■ DATA ■
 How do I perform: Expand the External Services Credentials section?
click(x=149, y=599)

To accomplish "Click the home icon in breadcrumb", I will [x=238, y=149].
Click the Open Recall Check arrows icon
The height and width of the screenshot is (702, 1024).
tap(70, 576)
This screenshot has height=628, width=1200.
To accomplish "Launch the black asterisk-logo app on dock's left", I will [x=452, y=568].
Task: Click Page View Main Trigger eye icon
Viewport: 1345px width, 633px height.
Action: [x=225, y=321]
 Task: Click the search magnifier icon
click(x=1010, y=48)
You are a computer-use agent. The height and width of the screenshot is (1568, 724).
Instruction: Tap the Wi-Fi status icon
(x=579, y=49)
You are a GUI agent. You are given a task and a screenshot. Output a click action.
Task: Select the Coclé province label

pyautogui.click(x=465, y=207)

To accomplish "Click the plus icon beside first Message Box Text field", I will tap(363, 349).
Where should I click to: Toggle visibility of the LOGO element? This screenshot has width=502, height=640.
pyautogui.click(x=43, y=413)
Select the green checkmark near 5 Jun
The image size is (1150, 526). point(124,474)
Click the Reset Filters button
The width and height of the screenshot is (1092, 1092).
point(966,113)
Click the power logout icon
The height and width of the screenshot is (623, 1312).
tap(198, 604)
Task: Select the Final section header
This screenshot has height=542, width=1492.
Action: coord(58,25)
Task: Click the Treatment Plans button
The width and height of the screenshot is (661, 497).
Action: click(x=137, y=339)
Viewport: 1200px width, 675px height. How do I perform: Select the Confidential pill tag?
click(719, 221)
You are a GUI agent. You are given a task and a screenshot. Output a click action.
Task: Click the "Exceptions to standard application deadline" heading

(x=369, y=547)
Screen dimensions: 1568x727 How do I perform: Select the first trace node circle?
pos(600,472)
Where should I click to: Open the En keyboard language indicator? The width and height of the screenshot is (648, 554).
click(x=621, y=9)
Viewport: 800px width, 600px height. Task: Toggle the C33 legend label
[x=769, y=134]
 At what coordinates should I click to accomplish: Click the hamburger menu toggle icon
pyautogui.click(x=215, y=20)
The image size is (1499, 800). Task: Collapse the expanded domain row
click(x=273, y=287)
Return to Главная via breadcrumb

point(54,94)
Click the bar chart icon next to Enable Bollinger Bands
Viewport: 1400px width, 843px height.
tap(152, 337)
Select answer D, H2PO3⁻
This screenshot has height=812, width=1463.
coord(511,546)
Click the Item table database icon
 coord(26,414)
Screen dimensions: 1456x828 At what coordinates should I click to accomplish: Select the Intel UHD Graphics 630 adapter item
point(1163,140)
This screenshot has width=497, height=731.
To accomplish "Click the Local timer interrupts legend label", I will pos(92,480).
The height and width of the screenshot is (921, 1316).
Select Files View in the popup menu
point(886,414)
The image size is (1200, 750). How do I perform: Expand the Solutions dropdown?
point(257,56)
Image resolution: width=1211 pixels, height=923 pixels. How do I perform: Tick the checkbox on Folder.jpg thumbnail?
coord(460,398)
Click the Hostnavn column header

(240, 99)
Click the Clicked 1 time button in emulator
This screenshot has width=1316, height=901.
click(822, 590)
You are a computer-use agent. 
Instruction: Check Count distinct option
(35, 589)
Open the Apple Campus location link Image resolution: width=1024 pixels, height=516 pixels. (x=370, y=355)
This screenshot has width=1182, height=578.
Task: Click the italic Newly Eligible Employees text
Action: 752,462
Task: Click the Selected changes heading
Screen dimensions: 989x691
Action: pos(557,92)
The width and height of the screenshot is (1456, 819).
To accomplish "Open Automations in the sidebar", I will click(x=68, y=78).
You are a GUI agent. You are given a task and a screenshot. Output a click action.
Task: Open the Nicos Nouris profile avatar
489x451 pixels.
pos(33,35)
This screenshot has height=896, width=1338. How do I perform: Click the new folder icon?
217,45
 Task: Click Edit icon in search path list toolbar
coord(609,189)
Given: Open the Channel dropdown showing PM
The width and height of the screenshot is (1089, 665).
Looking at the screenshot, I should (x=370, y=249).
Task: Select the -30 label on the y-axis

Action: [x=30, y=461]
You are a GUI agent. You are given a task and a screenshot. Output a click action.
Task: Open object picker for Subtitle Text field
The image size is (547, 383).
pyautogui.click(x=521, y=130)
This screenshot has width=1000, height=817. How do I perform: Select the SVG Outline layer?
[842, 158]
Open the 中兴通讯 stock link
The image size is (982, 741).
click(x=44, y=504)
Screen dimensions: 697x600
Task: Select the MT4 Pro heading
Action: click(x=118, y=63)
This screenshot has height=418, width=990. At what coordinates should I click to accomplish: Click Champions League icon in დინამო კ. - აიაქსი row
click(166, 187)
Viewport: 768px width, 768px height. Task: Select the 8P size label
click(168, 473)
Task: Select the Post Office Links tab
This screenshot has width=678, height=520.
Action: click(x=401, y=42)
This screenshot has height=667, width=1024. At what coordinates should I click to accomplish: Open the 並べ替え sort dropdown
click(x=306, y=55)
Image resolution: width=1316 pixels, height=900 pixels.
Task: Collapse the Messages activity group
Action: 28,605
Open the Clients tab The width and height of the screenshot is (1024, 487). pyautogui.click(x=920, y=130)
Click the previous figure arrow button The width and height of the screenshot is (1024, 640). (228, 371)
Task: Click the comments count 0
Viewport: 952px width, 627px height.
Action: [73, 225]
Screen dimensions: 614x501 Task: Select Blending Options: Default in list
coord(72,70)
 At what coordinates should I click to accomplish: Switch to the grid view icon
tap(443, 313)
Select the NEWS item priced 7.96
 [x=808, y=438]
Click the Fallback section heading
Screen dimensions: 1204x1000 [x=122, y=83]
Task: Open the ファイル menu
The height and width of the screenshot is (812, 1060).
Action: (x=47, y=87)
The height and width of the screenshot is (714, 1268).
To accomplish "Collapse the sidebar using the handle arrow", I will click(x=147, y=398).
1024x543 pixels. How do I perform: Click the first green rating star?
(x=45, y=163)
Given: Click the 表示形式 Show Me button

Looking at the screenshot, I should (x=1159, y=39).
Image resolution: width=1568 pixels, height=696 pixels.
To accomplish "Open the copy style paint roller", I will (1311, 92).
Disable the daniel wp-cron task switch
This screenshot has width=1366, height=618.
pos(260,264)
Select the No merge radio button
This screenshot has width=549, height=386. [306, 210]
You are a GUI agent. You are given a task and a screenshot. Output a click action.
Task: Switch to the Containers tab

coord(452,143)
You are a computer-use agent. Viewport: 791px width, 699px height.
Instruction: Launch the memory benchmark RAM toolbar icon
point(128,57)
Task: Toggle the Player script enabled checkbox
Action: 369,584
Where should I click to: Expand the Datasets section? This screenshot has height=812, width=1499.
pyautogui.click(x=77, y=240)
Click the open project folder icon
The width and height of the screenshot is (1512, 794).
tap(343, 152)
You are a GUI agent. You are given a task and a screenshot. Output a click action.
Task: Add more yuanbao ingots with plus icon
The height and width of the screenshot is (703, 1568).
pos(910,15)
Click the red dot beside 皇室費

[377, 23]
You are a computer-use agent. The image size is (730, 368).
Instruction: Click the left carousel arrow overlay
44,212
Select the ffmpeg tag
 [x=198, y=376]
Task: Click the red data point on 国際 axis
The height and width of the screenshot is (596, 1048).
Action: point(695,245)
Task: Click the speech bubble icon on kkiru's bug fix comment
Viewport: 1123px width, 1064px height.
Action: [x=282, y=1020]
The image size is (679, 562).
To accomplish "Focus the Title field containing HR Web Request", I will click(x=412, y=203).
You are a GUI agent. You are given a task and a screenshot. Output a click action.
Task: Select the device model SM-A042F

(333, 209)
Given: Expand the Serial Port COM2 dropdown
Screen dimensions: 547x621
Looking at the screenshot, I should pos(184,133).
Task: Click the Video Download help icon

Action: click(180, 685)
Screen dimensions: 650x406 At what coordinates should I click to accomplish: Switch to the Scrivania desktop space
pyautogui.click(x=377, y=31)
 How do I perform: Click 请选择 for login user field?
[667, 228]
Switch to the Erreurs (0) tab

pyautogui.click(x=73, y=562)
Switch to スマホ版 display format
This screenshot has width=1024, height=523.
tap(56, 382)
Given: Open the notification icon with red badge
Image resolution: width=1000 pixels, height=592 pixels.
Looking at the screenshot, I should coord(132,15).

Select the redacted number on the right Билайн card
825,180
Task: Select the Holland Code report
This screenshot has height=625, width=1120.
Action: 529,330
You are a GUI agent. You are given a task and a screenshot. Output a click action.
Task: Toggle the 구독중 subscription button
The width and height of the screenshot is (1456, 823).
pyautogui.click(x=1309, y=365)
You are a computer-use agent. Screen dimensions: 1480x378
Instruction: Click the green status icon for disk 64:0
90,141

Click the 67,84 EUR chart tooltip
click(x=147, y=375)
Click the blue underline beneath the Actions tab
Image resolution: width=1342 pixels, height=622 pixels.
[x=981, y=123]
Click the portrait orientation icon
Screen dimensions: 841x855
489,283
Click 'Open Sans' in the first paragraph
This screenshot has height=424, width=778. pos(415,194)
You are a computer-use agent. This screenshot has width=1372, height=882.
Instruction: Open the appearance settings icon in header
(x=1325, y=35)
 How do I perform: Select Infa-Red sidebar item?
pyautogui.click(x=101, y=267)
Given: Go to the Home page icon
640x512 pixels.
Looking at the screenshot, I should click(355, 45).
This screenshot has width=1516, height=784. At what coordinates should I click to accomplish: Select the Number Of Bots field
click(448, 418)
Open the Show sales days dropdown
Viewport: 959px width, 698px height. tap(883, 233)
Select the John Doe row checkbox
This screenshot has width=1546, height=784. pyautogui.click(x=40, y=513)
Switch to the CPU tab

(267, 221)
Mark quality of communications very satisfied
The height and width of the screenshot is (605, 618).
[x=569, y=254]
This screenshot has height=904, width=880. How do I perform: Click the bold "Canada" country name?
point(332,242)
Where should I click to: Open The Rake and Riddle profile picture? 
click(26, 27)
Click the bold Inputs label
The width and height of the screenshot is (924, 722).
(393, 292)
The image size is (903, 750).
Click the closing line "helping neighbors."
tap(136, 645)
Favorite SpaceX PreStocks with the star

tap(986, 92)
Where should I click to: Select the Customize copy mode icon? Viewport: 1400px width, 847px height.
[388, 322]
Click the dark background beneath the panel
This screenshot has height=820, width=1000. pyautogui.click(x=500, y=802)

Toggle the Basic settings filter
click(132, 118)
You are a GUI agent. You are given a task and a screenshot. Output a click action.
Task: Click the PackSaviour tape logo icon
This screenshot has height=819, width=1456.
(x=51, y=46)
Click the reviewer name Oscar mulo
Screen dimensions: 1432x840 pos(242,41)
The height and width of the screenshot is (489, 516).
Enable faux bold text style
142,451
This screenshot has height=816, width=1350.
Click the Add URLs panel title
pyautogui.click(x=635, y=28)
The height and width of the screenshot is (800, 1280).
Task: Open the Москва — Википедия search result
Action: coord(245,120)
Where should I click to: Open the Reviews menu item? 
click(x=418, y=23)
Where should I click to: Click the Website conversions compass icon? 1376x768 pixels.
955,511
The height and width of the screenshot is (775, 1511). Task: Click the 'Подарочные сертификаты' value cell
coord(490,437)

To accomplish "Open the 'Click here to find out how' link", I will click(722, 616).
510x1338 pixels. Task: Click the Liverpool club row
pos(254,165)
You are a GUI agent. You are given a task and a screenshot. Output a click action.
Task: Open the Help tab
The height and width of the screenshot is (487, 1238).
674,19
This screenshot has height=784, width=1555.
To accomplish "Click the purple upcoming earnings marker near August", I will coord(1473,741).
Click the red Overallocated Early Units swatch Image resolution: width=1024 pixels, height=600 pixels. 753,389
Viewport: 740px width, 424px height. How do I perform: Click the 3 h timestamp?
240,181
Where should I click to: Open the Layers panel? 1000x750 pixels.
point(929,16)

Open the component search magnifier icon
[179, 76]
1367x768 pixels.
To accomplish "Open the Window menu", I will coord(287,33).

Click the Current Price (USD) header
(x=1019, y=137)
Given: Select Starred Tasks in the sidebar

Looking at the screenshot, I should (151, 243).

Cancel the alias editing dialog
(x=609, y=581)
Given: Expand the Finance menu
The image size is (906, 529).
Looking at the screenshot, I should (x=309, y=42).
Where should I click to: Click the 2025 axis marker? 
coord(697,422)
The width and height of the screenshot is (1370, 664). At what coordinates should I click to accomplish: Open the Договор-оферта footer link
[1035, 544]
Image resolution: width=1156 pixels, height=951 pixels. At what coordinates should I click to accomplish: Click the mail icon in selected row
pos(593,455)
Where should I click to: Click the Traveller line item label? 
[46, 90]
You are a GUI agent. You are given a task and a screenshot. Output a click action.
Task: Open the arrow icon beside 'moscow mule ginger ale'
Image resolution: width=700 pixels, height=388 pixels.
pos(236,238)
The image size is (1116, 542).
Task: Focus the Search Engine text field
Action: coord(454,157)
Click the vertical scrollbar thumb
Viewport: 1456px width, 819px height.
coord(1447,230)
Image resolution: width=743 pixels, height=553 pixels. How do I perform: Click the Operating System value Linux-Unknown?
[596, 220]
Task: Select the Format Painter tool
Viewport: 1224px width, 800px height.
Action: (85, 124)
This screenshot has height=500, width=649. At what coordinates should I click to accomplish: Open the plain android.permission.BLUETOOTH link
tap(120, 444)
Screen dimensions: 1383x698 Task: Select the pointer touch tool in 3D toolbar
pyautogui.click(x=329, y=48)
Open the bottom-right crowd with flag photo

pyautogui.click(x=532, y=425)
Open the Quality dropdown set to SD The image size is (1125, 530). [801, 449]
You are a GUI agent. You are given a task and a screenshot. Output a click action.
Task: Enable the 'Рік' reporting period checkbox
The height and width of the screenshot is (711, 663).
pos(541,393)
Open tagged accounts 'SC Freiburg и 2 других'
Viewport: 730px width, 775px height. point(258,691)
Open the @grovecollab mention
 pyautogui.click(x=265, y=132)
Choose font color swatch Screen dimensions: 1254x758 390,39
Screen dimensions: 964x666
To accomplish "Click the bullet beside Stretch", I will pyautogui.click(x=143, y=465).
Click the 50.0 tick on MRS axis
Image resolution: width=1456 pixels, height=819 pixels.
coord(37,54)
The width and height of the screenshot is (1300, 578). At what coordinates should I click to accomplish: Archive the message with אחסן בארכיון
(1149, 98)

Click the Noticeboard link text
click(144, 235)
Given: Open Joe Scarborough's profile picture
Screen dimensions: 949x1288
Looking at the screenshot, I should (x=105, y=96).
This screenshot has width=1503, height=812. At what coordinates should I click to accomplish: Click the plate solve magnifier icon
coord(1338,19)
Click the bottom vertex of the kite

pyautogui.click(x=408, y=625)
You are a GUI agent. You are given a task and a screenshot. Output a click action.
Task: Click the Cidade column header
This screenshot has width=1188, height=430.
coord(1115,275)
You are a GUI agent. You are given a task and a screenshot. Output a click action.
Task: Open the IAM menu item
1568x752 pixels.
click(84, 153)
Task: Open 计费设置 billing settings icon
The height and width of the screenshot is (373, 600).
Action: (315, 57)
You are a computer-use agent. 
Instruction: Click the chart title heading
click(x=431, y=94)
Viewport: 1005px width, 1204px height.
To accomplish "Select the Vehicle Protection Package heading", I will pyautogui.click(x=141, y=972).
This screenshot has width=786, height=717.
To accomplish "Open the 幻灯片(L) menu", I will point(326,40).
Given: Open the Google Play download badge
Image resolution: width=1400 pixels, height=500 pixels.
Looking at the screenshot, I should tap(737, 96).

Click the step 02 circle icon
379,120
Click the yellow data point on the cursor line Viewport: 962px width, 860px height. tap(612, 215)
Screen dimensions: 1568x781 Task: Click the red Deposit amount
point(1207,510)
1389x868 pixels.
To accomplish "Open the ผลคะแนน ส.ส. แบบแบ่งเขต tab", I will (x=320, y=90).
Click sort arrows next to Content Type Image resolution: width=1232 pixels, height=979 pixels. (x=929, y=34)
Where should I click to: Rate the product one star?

■ TASK INSTRUCTIONS ■
Only the lines above that hold "swatch" are wanted. Show every one of them.

■ RESULT OF THIS TASK ■
Click the red Overallocated Early Units swatch Image resolution: width=1024 pixels, height=600 pixels. 753,389
Choose font color swatch Screen dimensions: 1254x758 390,39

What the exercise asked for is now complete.